*** Begin section ***
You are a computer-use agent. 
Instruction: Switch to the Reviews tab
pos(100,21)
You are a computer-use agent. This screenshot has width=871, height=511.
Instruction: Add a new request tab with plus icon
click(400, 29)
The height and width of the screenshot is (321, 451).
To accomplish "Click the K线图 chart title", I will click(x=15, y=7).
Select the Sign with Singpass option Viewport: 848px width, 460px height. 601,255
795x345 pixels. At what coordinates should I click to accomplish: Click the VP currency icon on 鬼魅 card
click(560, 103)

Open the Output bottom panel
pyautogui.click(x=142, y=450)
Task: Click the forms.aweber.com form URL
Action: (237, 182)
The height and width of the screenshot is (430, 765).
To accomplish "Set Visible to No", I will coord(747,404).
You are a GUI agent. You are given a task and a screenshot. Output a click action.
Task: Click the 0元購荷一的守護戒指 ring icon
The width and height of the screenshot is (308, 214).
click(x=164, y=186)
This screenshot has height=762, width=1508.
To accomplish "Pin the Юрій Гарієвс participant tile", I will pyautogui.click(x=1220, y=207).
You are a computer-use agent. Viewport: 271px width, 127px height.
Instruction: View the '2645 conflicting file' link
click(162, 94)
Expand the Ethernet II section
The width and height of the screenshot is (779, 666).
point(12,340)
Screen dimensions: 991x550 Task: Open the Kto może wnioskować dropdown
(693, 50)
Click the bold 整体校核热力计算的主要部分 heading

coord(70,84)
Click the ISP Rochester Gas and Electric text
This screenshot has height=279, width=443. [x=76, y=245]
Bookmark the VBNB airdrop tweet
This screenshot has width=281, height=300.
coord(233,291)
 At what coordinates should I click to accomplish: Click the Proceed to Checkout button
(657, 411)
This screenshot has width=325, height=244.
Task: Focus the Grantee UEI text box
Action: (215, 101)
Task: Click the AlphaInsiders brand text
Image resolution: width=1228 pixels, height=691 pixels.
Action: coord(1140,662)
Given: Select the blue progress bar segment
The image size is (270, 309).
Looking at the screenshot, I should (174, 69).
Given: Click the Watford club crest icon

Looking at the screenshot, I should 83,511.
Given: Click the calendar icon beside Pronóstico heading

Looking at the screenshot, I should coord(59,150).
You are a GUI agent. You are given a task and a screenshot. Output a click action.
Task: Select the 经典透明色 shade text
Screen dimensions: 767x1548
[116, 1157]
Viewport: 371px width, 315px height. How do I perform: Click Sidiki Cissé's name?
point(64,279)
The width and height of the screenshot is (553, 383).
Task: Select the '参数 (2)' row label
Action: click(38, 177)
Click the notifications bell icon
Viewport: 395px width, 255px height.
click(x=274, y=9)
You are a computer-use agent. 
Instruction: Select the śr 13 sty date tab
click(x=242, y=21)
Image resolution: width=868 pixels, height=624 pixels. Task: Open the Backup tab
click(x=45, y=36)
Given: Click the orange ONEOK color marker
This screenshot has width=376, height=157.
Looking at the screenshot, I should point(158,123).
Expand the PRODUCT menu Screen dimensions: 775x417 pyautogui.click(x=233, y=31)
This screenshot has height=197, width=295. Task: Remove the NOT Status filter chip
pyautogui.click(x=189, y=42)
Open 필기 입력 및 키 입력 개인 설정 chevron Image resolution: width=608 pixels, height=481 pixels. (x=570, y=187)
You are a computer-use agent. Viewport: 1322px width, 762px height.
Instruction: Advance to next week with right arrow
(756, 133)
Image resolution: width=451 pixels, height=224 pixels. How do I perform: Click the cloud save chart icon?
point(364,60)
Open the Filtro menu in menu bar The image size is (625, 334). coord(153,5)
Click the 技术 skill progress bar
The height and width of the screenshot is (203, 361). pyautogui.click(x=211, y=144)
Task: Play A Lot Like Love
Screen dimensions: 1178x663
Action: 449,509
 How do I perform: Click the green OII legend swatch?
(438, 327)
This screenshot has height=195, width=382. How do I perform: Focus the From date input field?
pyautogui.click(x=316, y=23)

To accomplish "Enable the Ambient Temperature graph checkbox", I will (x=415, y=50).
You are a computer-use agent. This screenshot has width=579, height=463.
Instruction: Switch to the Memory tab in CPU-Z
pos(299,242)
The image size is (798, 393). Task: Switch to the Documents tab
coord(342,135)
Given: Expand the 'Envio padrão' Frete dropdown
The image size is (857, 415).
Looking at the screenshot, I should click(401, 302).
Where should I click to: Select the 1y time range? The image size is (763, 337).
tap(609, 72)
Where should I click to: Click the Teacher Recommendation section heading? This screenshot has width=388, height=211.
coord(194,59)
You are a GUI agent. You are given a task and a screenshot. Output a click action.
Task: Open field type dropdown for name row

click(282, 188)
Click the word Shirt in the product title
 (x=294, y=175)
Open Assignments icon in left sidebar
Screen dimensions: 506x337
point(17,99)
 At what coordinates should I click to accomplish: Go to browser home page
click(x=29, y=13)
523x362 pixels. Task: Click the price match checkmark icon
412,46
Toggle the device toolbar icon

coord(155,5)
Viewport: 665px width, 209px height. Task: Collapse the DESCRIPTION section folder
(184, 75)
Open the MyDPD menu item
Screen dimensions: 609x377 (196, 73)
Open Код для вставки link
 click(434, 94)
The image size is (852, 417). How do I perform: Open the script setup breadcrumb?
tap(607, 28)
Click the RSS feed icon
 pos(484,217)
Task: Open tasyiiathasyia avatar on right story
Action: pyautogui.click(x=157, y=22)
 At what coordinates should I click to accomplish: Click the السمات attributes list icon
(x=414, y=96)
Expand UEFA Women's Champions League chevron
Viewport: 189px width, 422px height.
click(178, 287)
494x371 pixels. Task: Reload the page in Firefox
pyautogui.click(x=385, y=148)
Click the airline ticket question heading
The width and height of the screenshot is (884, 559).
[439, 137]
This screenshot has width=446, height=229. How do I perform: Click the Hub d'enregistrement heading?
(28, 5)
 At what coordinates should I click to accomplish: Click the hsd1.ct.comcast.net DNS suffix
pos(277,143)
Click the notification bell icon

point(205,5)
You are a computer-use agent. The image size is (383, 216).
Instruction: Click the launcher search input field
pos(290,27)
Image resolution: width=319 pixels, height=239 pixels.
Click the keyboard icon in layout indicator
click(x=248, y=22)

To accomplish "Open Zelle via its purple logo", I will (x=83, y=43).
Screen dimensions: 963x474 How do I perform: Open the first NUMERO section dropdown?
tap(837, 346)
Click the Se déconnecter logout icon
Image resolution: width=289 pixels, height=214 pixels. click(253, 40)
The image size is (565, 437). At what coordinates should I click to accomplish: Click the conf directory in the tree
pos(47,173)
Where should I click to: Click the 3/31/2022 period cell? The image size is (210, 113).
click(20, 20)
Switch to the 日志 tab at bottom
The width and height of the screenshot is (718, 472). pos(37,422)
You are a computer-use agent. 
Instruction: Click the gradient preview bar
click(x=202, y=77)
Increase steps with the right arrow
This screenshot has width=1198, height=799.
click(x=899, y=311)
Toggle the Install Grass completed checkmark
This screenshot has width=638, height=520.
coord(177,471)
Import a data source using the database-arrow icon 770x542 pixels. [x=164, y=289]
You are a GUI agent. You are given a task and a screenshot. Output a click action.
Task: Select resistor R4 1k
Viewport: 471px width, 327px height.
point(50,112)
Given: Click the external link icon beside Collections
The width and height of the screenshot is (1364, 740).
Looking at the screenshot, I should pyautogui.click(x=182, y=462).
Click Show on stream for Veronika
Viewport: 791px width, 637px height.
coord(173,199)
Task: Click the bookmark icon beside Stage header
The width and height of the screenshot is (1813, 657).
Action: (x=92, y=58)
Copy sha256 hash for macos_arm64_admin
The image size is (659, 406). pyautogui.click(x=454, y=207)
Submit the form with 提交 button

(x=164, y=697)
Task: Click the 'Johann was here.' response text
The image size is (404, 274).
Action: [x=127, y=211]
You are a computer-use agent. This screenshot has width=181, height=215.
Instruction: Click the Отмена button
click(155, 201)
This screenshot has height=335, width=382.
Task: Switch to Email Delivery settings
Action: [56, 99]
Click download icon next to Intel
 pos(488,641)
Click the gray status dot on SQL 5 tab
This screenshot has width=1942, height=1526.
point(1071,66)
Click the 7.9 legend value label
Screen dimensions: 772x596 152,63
*** End section ***
→ TASK PROMPT: The answer is each line in which the word "computer" occurs, copied from the material above.

→ RESPONSE AREA:
You are a computer-use agent. 
You are a computer-use agent. This screenshot has width=871, height=511.
You are a computer-use agent. Viewport: 271px width, 127px height.
You are a computer-use agent. 
You are a computer-use agent. Viewport: 1322px width, 762px height.
You are a computer-use agent. This screenshot has width=579, height=463.
You are a computer-use agent. The image size is (383, 216).
You are a computer-use agent. 
You are a computer-use agent. This screenshot has width=181, height=215.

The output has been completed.